Extracorporeal Albumin Dialysis in Liver Failure with MARS and SPAD: A Randomized Crossover Trial
Blood Purification. 2022;51(3):243-250
INTRODUCTION Liver failure is associated with hepatic and extrahepatic organ failure leading to a high short-term mortality rate. Extracorporeal albumin dialysis (ECAD) aims to reduce albumin-bound toxins accumulated during liver failure. ECAD detoxifies blood using albumin dialysis through an artificial semipermeable membrane with recirculation (molecular adsorbent recirculating system, MARS) or without (single-pass albumin dialysis, SPAD). METHODS We performed a randomized crossover open trial in a surgical intensive care unit.
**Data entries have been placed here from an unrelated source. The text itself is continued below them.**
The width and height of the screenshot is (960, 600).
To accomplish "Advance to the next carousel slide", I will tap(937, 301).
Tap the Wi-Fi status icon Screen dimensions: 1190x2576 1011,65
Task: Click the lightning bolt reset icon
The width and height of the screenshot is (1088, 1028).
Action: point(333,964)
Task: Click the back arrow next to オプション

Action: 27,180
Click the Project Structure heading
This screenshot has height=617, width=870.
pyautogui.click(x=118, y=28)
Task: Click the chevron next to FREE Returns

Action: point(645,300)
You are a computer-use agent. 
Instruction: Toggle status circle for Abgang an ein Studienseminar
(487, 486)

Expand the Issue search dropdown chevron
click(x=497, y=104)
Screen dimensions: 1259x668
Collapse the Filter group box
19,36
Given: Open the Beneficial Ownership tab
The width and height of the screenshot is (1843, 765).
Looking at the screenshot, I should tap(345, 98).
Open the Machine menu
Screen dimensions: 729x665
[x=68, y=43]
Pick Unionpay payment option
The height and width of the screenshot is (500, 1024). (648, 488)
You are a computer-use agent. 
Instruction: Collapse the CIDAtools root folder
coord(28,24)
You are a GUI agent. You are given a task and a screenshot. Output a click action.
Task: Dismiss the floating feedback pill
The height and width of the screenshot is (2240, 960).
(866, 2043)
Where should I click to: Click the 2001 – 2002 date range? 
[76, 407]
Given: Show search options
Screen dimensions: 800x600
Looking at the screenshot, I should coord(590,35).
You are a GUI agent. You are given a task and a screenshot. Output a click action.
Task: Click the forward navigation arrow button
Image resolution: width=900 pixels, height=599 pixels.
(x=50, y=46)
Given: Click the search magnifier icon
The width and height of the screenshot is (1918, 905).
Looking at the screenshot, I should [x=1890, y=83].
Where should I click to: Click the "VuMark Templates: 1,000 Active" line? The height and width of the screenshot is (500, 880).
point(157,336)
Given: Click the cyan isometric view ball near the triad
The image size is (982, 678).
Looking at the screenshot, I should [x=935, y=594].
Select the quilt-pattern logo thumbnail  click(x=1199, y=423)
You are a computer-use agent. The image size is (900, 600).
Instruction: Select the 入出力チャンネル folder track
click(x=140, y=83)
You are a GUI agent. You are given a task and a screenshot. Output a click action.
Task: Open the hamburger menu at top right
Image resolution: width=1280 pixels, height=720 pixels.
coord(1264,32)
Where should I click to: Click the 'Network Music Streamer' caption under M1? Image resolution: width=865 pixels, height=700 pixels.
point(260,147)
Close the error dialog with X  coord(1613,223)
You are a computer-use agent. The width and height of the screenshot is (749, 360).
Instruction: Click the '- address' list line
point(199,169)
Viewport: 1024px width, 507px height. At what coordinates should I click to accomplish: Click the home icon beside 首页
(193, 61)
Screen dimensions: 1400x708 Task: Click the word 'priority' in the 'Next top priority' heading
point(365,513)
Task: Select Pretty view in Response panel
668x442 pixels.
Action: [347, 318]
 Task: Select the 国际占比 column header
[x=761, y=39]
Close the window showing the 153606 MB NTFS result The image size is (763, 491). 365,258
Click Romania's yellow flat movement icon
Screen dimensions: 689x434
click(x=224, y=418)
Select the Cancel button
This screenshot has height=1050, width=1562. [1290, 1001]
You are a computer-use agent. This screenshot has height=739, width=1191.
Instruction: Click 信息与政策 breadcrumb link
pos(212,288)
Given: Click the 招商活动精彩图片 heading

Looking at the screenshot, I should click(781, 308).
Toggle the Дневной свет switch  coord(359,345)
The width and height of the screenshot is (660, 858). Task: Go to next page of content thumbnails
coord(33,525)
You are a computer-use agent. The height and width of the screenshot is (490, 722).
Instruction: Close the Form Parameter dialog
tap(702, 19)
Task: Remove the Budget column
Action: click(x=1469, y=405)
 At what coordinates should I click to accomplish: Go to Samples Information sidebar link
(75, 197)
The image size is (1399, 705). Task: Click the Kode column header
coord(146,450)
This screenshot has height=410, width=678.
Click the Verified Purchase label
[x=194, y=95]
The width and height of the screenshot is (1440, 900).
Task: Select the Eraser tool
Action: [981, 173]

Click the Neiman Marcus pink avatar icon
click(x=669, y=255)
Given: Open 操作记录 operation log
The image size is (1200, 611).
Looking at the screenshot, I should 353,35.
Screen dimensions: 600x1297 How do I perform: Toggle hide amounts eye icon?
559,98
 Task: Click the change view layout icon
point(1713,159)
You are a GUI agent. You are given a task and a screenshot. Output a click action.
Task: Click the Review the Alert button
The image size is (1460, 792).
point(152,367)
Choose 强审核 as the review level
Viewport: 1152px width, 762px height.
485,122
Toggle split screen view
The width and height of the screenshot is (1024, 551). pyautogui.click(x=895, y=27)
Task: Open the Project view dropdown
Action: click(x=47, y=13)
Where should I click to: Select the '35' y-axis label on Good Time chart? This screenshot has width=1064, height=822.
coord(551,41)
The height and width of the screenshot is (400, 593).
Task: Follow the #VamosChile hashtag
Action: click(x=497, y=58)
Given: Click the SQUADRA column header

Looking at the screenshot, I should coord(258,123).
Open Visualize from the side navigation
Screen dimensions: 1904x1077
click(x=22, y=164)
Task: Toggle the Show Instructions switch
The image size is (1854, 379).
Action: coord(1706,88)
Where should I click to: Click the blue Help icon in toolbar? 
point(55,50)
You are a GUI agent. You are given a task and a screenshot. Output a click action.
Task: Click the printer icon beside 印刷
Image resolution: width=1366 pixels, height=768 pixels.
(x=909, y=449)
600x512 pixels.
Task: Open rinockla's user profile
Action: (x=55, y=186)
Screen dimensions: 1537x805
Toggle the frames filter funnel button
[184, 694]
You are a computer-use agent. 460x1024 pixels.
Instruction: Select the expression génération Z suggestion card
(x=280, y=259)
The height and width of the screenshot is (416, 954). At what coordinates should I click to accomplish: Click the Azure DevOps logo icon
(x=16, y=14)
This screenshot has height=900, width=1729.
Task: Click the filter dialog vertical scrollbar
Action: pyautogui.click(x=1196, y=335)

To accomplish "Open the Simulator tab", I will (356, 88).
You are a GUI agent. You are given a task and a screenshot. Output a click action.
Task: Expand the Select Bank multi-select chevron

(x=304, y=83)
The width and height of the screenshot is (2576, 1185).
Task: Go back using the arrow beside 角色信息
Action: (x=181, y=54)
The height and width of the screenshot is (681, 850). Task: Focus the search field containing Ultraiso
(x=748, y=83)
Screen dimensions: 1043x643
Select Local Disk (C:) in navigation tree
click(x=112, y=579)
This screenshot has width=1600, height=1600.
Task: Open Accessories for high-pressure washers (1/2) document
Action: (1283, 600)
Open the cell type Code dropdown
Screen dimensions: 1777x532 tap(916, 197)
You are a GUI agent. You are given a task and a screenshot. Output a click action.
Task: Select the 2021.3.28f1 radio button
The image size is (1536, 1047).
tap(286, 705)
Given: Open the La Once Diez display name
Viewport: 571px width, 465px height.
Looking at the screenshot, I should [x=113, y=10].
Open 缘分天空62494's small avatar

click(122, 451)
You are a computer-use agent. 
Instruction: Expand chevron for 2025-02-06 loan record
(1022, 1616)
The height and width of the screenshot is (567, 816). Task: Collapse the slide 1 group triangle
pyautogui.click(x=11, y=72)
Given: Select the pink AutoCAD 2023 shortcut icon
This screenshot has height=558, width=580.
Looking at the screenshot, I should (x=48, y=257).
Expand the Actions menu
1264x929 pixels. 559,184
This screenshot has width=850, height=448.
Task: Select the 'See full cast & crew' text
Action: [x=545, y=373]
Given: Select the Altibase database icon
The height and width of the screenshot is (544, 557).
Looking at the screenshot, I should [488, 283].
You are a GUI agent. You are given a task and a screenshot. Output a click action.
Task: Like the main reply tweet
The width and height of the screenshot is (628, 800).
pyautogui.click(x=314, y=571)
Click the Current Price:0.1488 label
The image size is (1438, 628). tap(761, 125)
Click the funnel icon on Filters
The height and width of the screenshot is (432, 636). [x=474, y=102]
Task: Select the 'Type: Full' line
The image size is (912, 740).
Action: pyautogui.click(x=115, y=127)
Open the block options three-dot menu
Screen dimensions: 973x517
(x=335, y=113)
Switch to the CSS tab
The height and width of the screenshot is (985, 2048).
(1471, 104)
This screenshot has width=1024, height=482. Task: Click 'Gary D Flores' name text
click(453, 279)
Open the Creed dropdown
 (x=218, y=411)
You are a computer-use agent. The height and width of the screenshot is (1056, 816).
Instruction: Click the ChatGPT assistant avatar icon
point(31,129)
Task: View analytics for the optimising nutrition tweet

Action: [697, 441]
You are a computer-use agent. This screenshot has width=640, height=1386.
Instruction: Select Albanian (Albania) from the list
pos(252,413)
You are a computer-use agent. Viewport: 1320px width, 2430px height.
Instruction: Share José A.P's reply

The primary outcome of the study was total bilirubin reduction during MARS and during SPAD therapies. The secondary outcomes were conjugated bilirubin and bile acid level reduction during MARS and SPAD sessions and tolerance of dialysis system devices. Inclusion criteria were adult patients presenting liver failure with factor V activity <50% associated with bilirubin ≥250 μmol/L and a complication (either hepatic encephalopathy, severe pruritus, or hepatorenal syndrome). For MARS and SPAD, the dialysis flow rate was equal to 1,000 mL/h. RESULTS Twenty crossovers have been performed. Baseline biochemical characteristics (bilirubin, ammonia, bile acids, creatinine, and urea) were not statistically different between MARS and SPAD. Both ECAD have led to a significant reduction in total bilirubin (-83 ± 67 μmol/L after MARS; -122 ± 118 μmol/L after SPAD session), conjugated bilirubin (-82 ± 61 μmol/L after MARS; -105 ± 96 μmol/L after SPAD session), and bile acid levels (-64 ± 75 μmol/L after MARS; -56 ± 56 μmol/L after SPAD session), all nondifferent comparing MARS to SPAD. CONCLUSION A simple-to-perform SPAD therapy with equal to MARS dialysate flow parameters provides the same efficacy in bilirubin and bile acid removal. However, clinically relevant endpoints have to be evaluated in randomized trials to compare MARS and SPAD therapies and to define the place of SPAD in the liver failure care program.